Happy Hump Day eve! There is so much going on right now with the economy, government shutdown (whew, avoided that one for a bit) dynamics, election news, and health policy that it is becoming difficult to parse topics into stuff of value. Hopefully, a couple of quick updates will make room for more insightful analysis as things march forward.
Jimmo v. Sebelius: A story on Jimmo caught my attention and prompted me to drop an update on this important case, ten years later. Jimmo was a case that settled in January of 2013 in the U. S. District Court of Virginia. The core of the case is the interpretation of Medicare coverage in post-acute environments such that coverage continuation (for benefits) requires improvement in health status. The fact sheet from the settlement is available here: JimmoFactsheet-04032013-final
Glenda Jimmo was a blind woman with diabetes who was denied home health benefits under Medicare because her health status was not improving. She sued the Secretary of Health and Human Services (Kathleen Sebelius) and CMS and ultimately, achieved a settlement on the grounds that no requirement existed in any Medicare manual for continued benefits/coverage. Essentially, CMS and its intermediaries have been applying a non-existent “improvement in function or health status”.

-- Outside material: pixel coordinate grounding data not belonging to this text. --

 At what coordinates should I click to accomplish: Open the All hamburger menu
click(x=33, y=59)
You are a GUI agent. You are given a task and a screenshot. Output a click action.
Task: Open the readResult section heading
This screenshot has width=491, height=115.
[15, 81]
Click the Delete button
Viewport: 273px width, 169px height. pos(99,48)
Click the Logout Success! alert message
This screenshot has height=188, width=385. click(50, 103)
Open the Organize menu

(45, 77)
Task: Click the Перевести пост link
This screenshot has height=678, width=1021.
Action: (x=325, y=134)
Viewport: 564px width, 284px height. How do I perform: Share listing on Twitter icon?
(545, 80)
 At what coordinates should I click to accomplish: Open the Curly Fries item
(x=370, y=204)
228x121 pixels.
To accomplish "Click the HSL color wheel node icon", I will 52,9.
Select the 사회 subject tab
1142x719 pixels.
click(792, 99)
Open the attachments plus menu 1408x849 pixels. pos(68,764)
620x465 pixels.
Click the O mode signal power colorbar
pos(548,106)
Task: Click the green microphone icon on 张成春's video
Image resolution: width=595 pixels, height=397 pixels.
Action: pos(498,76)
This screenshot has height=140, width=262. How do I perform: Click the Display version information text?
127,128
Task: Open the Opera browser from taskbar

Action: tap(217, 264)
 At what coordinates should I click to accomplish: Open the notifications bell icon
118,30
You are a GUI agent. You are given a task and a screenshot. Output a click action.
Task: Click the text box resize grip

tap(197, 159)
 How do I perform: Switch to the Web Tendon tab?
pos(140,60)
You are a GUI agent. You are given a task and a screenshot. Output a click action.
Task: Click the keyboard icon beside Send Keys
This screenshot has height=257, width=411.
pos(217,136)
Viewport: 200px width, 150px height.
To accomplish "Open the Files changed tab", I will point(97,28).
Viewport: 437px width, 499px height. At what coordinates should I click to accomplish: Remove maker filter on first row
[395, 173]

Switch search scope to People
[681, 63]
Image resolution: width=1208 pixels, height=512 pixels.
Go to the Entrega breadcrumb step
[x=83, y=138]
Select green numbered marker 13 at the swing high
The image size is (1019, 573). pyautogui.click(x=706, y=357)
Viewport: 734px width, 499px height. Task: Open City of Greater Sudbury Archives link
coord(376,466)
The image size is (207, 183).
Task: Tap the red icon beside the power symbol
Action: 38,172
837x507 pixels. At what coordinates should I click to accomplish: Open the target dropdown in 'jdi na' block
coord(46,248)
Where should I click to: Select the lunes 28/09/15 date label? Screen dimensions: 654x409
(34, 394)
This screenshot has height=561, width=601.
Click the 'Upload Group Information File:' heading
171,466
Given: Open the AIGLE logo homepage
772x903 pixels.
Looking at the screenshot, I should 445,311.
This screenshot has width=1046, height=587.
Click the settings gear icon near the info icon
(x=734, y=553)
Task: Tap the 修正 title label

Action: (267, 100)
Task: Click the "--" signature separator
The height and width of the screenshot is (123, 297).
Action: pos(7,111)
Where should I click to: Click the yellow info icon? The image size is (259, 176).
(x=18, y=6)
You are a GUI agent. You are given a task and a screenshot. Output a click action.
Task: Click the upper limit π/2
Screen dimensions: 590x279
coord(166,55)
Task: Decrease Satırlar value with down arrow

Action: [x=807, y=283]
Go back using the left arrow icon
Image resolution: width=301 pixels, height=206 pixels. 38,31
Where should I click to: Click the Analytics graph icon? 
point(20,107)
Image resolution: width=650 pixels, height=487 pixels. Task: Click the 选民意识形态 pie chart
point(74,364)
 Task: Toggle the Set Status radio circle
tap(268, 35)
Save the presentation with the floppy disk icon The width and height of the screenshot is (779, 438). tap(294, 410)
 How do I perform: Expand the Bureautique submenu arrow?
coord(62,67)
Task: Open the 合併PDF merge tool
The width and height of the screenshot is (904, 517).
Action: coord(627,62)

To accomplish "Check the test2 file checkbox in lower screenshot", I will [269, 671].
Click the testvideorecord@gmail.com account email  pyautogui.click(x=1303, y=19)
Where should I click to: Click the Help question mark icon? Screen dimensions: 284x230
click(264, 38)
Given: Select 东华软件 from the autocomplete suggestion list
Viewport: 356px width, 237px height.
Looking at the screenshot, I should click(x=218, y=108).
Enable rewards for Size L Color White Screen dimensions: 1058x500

Federal law has long made it clear that skilled nursing (home health or SNF) can be used to prevent deterioration or preserve current functioning. As a result of the Jimmo settlement, CMS was required to ensure access to skilled nursing and therapy services would be supported in nursing homes, home health and outpatient settings.
CMS revised its Medicare policy manuals to reflect that clarification, and later created an educational website after a federal judge found in 2016 that the agency still hadn’t done enough to explain and enforce, maintenance coverage criteria. In 2021, CMS again issued a memo as “improvement” denials continued. In reality, Medicare coverage and benefits could continue for the maximum benefit period if the care delivered, is to maintain functional status (100 days in an SNF).
The challenge for providers is two-fold. First, the various trade associations and the providers therein need to continue to lobby legislative officials and CMS to uphold the Jimmo settlement terms. Second, providers need to gain confidence and the education necessary to assess and then document care delivery, consistent with maintenance of functionality, where skilled services are necessary for the prevention of decline.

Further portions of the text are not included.